● **抜粋**:

+ + + + + + +

1日1話・話題の燃料

これを読めば今日の話題は準備OK。
著書『芸術家たちの生涯』
『ほんとうのこと』
『ねむりの町』ほか

6/14・チェ・ゲバラの首尾一貫

2013-06-14 | 歴史と人生
6月14日は、川端康成(1899年)の誕生日だが、革命家、チェ・ゲバラの誕生日でもある。
自分がゲバラの名をはじめて目にしたのは、村上龍が『限りなく透明に近いブルー』で群像新人賞をとった受賞コメントのなかでだった。デヴュー時、村上龍はこう書いていた。
「昔は医者になりたかった。カストロがキューバに医者を! と叫んでいた頃だ。
『ふうん、キューバにか、医者か……』と少しゲバラに似た父も満足していた」(「群像新人文学賞受賞のことば」『村上龍全エッセイ1976-1981』講談社)

+ + + + + + +

● **未加工の記録**:
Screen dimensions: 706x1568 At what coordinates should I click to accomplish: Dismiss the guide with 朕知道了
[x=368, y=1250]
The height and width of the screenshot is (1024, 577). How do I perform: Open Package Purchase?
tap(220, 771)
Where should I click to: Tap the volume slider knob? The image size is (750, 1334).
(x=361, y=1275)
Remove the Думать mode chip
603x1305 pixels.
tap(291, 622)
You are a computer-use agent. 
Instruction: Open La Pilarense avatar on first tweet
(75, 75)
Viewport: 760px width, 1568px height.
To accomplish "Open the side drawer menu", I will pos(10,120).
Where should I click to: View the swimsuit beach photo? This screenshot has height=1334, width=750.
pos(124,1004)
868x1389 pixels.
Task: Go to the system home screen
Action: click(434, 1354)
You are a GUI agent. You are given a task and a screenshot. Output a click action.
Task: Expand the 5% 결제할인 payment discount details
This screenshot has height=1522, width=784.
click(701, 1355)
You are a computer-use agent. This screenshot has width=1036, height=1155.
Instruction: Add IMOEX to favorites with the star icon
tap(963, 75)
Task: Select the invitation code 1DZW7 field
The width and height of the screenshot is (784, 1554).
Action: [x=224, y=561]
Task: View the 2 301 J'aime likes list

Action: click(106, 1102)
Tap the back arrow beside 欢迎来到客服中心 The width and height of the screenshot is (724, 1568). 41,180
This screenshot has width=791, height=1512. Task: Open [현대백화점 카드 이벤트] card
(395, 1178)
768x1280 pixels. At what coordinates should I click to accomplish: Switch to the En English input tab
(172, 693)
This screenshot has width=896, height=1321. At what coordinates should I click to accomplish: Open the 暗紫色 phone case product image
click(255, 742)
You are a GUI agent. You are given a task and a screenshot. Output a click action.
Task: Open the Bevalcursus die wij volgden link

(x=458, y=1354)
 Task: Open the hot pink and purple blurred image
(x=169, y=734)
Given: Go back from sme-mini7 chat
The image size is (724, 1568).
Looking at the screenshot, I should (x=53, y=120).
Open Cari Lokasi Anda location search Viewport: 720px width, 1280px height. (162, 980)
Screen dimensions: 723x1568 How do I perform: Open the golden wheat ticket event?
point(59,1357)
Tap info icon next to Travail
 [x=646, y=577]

+ + + + + + +

● **課題一覧**:
1. チェ・ゲバラについての抜粋から、「2013-06-14 | 歴史と人生」を含む語句で始まり「1976-1981』講談社)」の後で終わる部分を、そのまま書き写してください。
2. チェ・ゲバラについての抜粋で、6月14日が誕生日の人物としてゲバラのほかに挙げられているのは誰ですか。

● **解答一覧**:
1.
2013-06-14 | 歴史と人生
6月14日は、川端康成(1899年)の誕生日だが、革命家、チェ・ゲバラの誕生日でもある。
自分がゲバラの名をはじめて目にしたのは、村上龍が『限りなく透明に近いブルー』で群像新人賞をとった受賞コメントのなかでだった。デヴュー時、村上龍はこう書いていた。
「昔は医者になりたかった。カストロがキューバに医者を! と叫んでいた頃だ。
『ふうん、キューバにか、医者か……』と少しゲバラに似た父も満足していた」(「群像新人文学賞受賞のことば」『村上龍全エッセイ1976-1981』講談社)

2. 川端康成です。